===== TASK INPUT

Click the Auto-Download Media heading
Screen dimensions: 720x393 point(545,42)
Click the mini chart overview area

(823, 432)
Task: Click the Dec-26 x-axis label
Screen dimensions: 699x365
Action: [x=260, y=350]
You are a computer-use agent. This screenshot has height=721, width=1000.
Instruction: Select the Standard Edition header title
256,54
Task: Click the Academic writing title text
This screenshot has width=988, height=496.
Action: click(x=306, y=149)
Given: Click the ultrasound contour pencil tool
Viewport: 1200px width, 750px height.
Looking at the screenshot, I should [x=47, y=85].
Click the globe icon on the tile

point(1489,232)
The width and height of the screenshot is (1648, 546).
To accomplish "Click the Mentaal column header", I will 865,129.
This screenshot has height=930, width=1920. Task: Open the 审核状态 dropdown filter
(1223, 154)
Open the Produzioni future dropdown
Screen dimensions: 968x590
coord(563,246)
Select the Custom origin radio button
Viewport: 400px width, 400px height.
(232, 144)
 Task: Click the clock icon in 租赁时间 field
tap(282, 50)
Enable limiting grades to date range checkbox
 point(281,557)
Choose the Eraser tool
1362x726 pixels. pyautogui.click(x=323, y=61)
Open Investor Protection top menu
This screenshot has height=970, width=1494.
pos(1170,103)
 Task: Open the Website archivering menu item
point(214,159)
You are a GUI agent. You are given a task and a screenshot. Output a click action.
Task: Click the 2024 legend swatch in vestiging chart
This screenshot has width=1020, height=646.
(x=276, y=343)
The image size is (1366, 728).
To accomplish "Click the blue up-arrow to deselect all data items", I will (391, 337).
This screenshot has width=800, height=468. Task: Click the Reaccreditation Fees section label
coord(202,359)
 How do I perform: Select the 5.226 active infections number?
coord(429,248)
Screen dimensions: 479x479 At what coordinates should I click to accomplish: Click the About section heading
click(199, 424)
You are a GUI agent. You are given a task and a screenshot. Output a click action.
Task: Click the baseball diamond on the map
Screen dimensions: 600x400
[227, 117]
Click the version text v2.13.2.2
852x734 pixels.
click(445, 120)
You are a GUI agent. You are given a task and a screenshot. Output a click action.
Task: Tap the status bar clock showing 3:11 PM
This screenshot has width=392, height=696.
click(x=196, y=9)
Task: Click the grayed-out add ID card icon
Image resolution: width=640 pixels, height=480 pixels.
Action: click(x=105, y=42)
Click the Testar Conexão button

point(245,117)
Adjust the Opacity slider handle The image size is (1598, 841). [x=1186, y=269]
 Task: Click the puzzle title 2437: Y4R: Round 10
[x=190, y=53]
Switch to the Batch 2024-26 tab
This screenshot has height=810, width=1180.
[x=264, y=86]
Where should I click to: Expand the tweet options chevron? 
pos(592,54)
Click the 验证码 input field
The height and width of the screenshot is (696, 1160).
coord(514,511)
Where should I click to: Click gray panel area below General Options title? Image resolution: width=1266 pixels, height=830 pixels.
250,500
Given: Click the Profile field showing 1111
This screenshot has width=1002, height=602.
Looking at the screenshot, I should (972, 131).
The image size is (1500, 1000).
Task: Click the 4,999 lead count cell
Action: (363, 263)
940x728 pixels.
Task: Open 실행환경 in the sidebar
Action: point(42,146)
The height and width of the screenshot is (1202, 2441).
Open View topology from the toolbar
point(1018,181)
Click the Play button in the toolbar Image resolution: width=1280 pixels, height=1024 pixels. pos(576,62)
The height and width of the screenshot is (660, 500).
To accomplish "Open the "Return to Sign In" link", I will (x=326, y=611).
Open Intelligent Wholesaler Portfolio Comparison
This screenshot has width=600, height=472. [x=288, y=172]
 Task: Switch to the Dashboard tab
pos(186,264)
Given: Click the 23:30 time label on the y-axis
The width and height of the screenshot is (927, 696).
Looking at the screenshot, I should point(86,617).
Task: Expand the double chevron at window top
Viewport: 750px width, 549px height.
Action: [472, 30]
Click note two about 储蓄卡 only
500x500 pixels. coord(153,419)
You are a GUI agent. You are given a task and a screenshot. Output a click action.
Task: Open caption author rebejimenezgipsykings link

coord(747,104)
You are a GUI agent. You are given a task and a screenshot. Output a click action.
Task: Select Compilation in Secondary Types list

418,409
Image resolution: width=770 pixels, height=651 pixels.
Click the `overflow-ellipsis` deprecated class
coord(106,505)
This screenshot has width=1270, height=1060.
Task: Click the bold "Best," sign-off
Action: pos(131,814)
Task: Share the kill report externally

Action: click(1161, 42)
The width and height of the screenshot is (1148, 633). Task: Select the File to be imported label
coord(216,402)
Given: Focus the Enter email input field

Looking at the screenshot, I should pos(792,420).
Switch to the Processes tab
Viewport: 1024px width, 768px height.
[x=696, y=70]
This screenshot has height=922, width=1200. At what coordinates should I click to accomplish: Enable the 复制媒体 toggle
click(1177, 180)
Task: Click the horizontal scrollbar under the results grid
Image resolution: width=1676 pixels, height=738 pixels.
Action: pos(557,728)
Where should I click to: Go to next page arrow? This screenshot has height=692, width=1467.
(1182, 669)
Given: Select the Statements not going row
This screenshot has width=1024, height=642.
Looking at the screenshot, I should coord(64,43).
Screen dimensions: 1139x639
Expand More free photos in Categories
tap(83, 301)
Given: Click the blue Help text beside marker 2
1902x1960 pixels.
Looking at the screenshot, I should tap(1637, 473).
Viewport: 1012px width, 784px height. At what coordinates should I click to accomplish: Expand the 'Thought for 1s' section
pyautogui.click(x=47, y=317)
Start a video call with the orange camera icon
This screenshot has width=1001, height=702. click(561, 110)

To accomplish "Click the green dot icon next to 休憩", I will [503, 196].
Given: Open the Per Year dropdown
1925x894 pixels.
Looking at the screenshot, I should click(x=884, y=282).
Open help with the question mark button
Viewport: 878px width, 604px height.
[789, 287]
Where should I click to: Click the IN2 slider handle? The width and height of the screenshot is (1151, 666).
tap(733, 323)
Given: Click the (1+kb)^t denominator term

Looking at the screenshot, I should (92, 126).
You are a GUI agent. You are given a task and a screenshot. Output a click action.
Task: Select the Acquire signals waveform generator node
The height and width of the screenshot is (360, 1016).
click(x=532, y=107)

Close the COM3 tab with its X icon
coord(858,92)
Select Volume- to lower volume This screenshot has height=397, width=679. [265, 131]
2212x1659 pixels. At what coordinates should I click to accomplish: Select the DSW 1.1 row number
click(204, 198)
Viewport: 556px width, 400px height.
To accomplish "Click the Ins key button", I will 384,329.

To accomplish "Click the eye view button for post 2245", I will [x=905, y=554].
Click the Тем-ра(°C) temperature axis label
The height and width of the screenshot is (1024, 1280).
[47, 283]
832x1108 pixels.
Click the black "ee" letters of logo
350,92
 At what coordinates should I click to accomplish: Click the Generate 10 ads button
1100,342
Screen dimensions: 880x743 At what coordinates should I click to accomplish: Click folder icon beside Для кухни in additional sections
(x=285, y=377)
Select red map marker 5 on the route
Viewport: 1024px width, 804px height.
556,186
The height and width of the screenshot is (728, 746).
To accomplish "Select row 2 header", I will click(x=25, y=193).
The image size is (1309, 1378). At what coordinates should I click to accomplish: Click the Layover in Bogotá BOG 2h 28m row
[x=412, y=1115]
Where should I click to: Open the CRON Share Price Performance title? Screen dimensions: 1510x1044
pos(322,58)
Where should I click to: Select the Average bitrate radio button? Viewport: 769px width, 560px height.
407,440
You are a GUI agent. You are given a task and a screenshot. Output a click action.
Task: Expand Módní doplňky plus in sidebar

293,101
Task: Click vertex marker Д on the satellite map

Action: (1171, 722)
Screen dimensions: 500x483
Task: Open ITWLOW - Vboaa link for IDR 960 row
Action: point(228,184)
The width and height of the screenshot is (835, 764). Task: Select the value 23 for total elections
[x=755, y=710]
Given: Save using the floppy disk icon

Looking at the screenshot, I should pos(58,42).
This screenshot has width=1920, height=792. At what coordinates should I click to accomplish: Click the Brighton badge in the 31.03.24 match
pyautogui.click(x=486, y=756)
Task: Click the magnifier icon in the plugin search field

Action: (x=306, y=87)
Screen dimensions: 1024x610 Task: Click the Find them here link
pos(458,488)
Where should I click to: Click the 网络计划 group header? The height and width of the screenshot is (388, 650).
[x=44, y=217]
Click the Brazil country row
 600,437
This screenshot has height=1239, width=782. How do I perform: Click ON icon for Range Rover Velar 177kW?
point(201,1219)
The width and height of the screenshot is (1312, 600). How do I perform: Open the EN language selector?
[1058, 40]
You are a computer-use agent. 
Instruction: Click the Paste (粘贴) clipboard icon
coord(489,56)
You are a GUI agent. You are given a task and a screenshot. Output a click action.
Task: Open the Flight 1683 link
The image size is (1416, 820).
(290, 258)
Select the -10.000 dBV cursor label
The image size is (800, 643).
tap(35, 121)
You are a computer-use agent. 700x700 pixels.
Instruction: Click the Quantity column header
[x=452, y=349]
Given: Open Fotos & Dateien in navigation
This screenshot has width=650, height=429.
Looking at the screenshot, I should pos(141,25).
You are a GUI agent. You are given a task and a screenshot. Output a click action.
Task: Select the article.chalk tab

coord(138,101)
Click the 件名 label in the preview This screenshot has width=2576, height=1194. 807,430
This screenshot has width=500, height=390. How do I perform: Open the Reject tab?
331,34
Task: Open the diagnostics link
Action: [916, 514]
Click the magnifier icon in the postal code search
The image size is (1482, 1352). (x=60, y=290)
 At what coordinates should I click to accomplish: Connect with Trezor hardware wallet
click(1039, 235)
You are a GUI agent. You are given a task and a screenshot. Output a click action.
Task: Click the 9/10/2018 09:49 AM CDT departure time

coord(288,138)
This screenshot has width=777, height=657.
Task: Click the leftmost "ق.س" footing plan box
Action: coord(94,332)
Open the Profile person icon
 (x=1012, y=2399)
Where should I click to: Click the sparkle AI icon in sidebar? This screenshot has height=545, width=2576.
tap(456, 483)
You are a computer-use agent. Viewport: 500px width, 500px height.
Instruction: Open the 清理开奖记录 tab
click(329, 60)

==========

TASK BRIEF: Starting at the line above that holds "Task: Open caption" and ending at the line that holds "Image resolution: width=770", transcribe each line exactly and include no other lines.

RESULT:
Task: Open caption author rebejimenezgipsykings link

coord(747,104)
You are a GUI agent. You are given a task and a screenshot. Output a click action.
Task: Select Compilation in Secondary Types list

418,409
Image resolution: width=770 pixels, height=651 pixels.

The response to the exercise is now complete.